# Tutorial: Making Your Own SOLDERLESS RCA's



## donpisto

I posted this in my thread, but figured it can be used in the tutorial section, so here it is.

Currently there is a tutorial for making your own RCA ends by NaamanF, which is a great thread. I ended up going the solderless RCA route and got numerous headaches from it, till I found the simplicity of it. So here it is to share with you all.

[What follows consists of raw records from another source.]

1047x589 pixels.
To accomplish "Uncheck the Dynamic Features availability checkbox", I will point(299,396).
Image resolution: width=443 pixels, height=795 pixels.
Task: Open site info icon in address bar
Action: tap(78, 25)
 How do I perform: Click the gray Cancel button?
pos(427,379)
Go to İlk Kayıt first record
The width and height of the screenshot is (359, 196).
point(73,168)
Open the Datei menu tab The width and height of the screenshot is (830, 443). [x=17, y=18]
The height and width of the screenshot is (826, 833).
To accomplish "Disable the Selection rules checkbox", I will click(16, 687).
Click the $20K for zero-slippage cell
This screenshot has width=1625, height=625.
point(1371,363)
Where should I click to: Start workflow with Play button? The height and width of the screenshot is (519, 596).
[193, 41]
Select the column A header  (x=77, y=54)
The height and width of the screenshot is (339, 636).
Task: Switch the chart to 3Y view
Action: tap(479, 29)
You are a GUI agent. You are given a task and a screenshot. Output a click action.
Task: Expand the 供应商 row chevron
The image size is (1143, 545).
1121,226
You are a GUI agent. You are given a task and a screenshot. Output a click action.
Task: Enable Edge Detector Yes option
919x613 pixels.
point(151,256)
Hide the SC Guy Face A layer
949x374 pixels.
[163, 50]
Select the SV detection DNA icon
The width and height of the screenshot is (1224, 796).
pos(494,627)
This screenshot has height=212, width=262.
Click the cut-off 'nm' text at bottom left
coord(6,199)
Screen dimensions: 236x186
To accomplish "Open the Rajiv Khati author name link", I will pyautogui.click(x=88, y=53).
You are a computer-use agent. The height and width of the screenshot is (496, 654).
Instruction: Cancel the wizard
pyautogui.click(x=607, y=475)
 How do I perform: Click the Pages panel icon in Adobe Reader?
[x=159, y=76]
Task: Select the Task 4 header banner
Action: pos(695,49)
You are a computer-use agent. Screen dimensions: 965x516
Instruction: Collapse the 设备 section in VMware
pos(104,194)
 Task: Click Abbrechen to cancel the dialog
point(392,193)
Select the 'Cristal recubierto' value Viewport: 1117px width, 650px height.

If you would like to see the thread, it is located here: http://diymobileaudio.com/forum/showthread.php?t=32176. This same tutorial begins on Page 3.

Wire by itself, 12" long...cut whatever length you would need.










Cut a short amount, I did about 0.25"










You will end up with something like this:










Pull back the braided wire










Simply put the connector over the wire and push down










Screw in the darn screw 










If you were to pull it out (after unscrewing), you will see the hole...this hole is where the screw goes through the braided wire, but does not touch the center conductor, thus the ground.










If you look closely, there is a hole by the center conductor, that is where the pin on the RCA end went through. Since choosing the wire size is crucial, the conductor will touch the pin on the RCA and that is the positive.










Here are two pics of what it looks like finished.



















Then do the same thing to the other end.










Now make another one so you have a left and right










Pic of them together:










Now, when I was taking one of the ends off, I realized this



















What does it mean? There is NO need to make ANY cuts EXCEPT for the length of the wire you need. How much SIMPLER can this get?! And all this time I was pulling hairs get frustrated....frustrated to the point where I wanted to through something like the time when I couldn't right click, then found out I was using a MAC and not a PC  Go figure.

So, I decided to make them look purrty. All I had is blue heat shrink in 3/8" size, so I put it just under where the screw would go in fro the RCA end.



















Next, I heated them. Make sure you leave enough room so you can move each wire around so it would be easier to plug in. I did about 3.5 or 4 inches, but I recommend a tad more. 5" is what I would recommend to be honest.












Both ends and wires:










Now for the tech flex




























Then I put a little bit more of heat shrink around the tech flex to cover it. I used 3/4" for this. Make sure to cut out the length you need first.



















Completed RCA's














































Installed on the amp. As I mentioned, I would really recommend putting the tech flex and heat shrink at least 5" from the tips, because I had a bit of a difficult time getting them in.




























Some notes:
You must make sure the wire will have little to no gap when putting in the RCA. If there is quite a gap, the center conductor on the wire will not be touching the center pin on the RCA and you will not have a functioning RCA. Also, remember, at least 5" from the tip is where the heat shrink to begin/end, however you see it. This is to make it easier when you plug them in.

Alas, I can relax.

Now, as for costs. I highly DO NOT recommend the way I went because of the cost. I bought these solderless ends from Tara Labs because they were nice and I really like them. They cost $4.50 per RCA end. I ended up getting a little discount sine I got 30 of them along with a 4 meter optical cable.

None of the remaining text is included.